__Your instructions__
Write out the passage of the forum thread on used gear at L&M starting at "Marshall JCM-1H and" and ending at "(Mar 20, 2011)", copying it word for word.

__Page__
That's a little closed minded Steadly. You said you find very little used stuff at L&M at decent prices. That means there are some good prices on some items but you won't know if you don't look. I've bought and traded a few used guitars and was very happy with the deal I made. If you buy on Kijiji, see if they will let you bring it back within 30 days if you don't like it.


----------



## RBlakeney (Mar 12, 2017)

Lm has some fantastic deals on used stuff sometimes. 
if you stop in once and a while you've likely missed any great deals as they don't last.


----------



## Sniper (Oct 8, 2009)

I find it really depends on the location as there are stores that are more guitar-centric than others. Here in the greater Toronto area, there is a LM I specifically frequent for guitar items, another for bass and another for drum stuff.


----------



## mister.zed (Jun 8, 2011)

Weird. I find the opposite most of the time. I find L&M often much better than Kijiji for used prices. Plus I don't have to haggle, and it comes with a warrantee. If there's some gear I'm jonesing for I often go to L&M or call them, see if there's a used one at a reasonable price and they bring it in for me if it isn't local.


----------



## Guncho (Jun 16, 2015)

I bought a used Fender Blues Jr and some floor monitors used from L&M. The price was decent.


----------



## Budda (May 29, 2007)

I will happily pay kijiji prices for a warranty.


----------



## BSTheTech (Sep 30, 2015)

Marshall JCM-1H and a JMP-1H for $350 each. I grabbed the JCM and split. Came back a couple hours later to grab the JMP and it was gone. Paid about three times that for the one I have now *#*(


----------



## bzrkrage (Mar 20, 2011)

It’s all timing.
I saw a guy bring a bag of pedals and then was placed on the used pedal tower thing.
I think they lasted 20 seconds before the vultures picked it clean.

But, yes, the warranty/return is an absolute HUGE bonus for pedal-holics.


----------



## Chitmo (Sep 2, 2013)

RBlakeney said:


> Lm has some fantastic deals on used stuff sometimes.
> if you stop in once and a while you've likely missed any great deals as they don't last.


Or drop in every day......


----------



## RBlakeney (Mar 12, 2017)

Chitmo said:


> Or drop in every day......


We don't miss that much.


----------



## johnnyshaka (Nov 2, 2014)

Steadfastly said:


> I find very little of the used stuff at L & M at decent prices. They need to make a profit on it so it is priced accordingly. I don't even bother looking at their site or at the store for used items.


I find a lot of the well priced used stuff rarely makes it to the website so dropping into your local store from time to time is advisable if you are looking for something. Also, while you're there, ask a sales rep to check the system to see if other stores have something you're looking for.


----------



## Kerry Brown (Mar 31, 2014)

The Surrey store has a DSL15C and DSL40C both at $399 in the deals section on the website. Also a Supersonic 100 head for $675.


----------



## vadsy (Dec 2, 2010)

Steadfastly said:


> I find very little of the used stuff at L & M at decent prices. They need to make a profit on it so it is priced accordingly. I don't even bother looking at their site or at the store for used items.





Scotty said:


> I never see any screaming deals there new or used. They’re certainly no Canadian Tire when it comes to sales


two butthurt poster boys lining up to poop on L&M.

__Material__
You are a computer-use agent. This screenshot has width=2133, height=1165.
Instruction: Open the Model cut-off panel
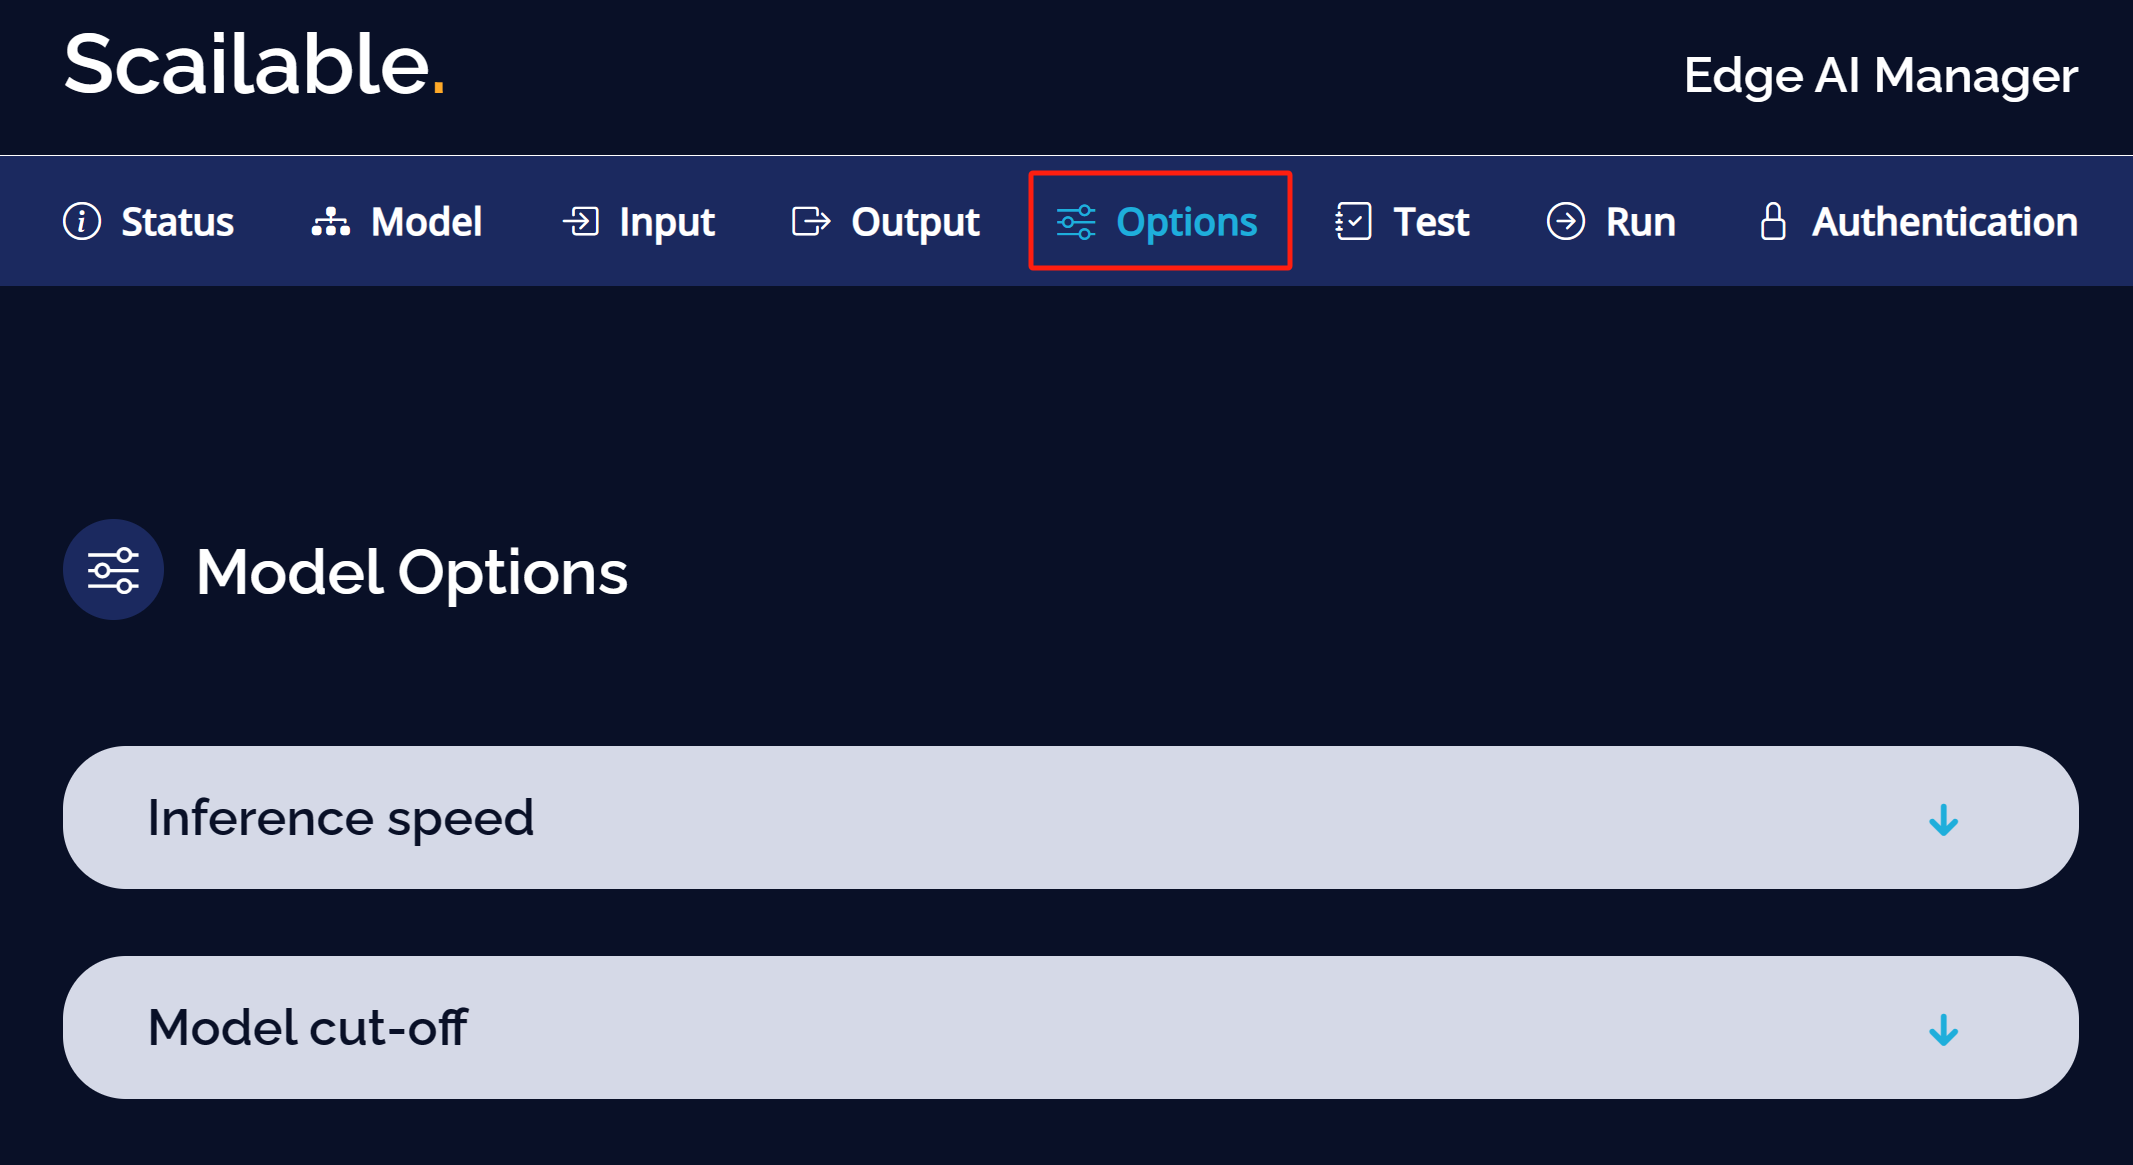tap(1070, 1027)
---
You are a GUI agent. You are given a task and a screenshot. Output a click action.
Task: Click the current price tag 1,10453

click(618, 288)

__Answer to this task__
Marshall JCM-1H and a JMP-1H for $350 each. I grabbed the JCM and split. Came back a couple hours later to grab the JMP and it was gone. Paid about three times that for the one I have now *#*(


----------



## bzrkrage (Mar 20, 2011)